Britain's data watchdog says the platform may have failed to protect children's privacy.
TikTok faces a potential £27 million (€30 million) fine in the UK over a possible breach of the country's data protection law.
It refers to an alleged failure to protect children's privacy when they are using the app, and is just the latest in a series of privacy concerns regarding the video-sharing platform.
The UK Information Commissioner's Office said on Monday it had issued the social media company a legal document that precedes a potential fine.
It said TikTok may have processed the data of children under 13 without appropriate parental consent, and processed “special category data” without legal grounds to do so.
The commissioner said “special category data” included ethnic and racial origin, political opinions, religious beliefs and sexual orientation.
It also said TikTok may have failed to provide transparent, easily understood information to its users. The legal document covered the period from May 2018 to July 2020.
Information Commissioner John Edwards said the organisations's provisional view was that TikTok “fell short” of providing proper data privacy protections.
The office said the findings are not final and that it will consider any representations from TikTok before making a final decision.

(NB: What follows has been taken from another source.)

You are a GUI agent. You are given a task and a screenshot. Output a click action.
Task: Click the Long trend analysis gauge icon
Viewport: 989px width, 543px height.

“While we respect the ICO’s role in safeguarding privacy in the UK, we disagree with the preliminary views expressed and intend to formally respond to the ICO," said a statement released by TikTok, which is owned by the Chinese company ByteDance.
Britain's government is pushing through its online safety bill, which requires technology companies to protect children from harmful content.
The Information Commissioner's Office said it has six other ongoing investigations into companies that do not appear to have taken their responsibilities around child safety seriously enough.